In light of our ongoing interest in Frye and education, Mervyn Nicholson offers this review of Northrop Frye’s Writings on Education, originally published in Historical Studies in Education 2002.
Jean O’Grady and Goldwin French, eds. Northrop Frye’s Writings on Education. Toronto: University of Toronto Presss, 2000. pp. lii, 684.
“The aim of education” is “to make people maladjusted.” It is “to destroy their notions that what society” does makes “sense, and that they ha[ve] only to conform to it to make sense of their own lives.” For Northrop Frye, conformity and adjustment are to education what disease is to health. Frye has been subject to more caricature, misrepresentation, and belittlement than any intellectual of his size, but he was a great radical thinker, as well as a great teacher, and his thought is overdue for revaluation. The present volume is a step in this revaluation, like the rest of the Collected Edition of the Works of Northrop Frye (of which this is volume 7). It supersedes an earlier collection of Frye’s essays, entitled On Education (1988), which was sanctioned by Frye himself and which was more compact and focused than this massive volume. For unexplained reasons, the editors deleted some essays from the earlier collection in assembling this extremely varied new collection, which includes everything from notes about administrators and the history of Victoria College, to letters to the editor, to convocation addresses, to profound reflections that must be read and re-read to be appreciated fully. Frye is a large and complex thinker, and this is a large and complicated collection, hence only some of the key themes can be touched on in a brief review.

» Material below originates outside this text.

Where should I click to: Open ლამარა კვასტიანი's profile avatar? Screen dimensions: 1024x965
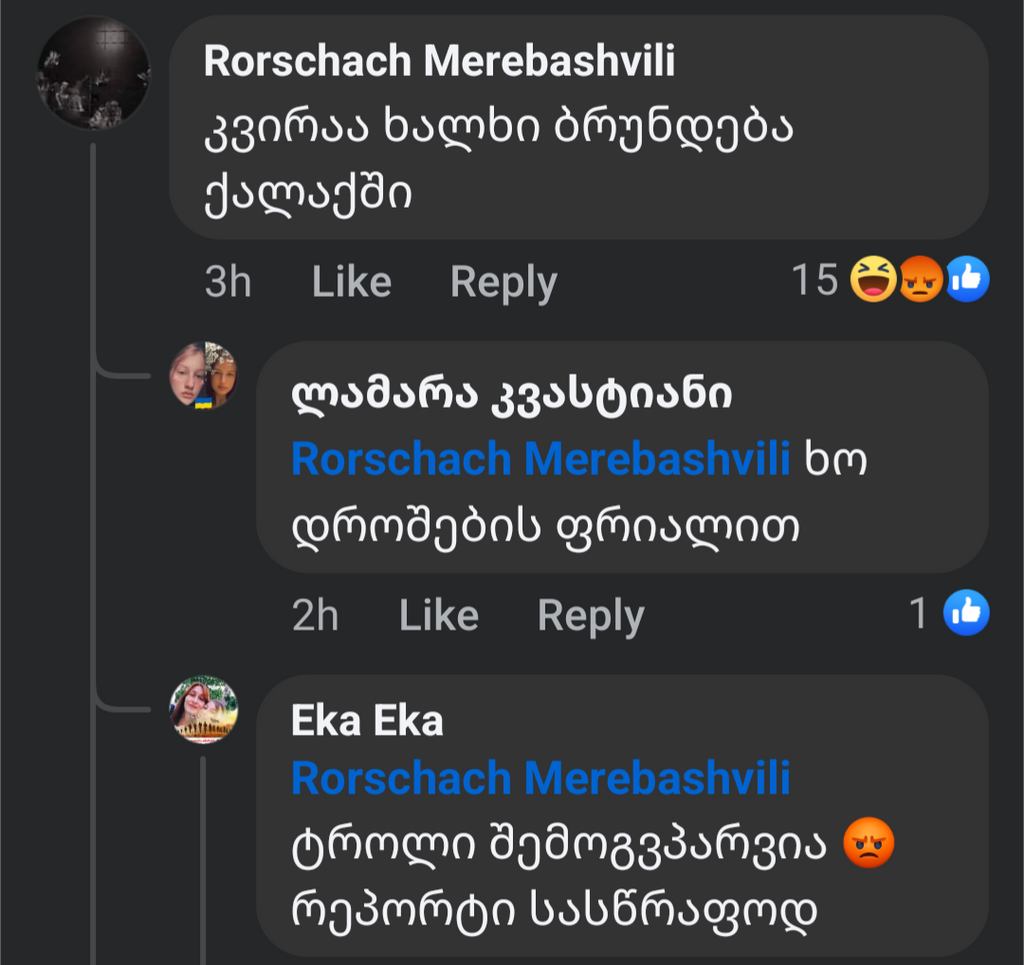204,375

Frye was a great teacher, and this alone would make him of interest to anybody concerned with teaching. His popularity was legend. His famous graduate course, “Principles of Literary Symbolism,” was regularly held in a lecture theatre because of its huge enrollment, and his undergraduate classes were packed. He was one of those teachers who have a life-changing impact on students. In fact, Frye was consciously concerned with techniques of teaching and with education generally—unlike other major literary theorists, or academics as a group, for that matter. He abjured the notion that teaching is secondary to scholarship: he regarded his books as “teaching books,” not as specialized scholarly studies. He explicitly preferred undergraduate teaching; he never cultivated a coterie of disciples. He had a passion for communicating; his writing is clear, straightforward, jargon-free, as well as witty, humorous, scathing, and fully of aphoristic, quotable lines. He was interested in children’s literature—a subject regarded with contempt by those who dominate English studies. He insisted that elementary school and secondary school teaching was the same sort of thing that professors at university were doing, and searched for ways to bring teachers at all levels together. He was a founding member of the curriculum studies group that the Ontario Institute for Studies in Education later swallowed up. Can one imagine Derrida or the stars of the New Historicism showing such interest or such commitment? Frye was unique in his interest in and commitment to education in the broadest sense of the word, and that is what this collection of essays is about.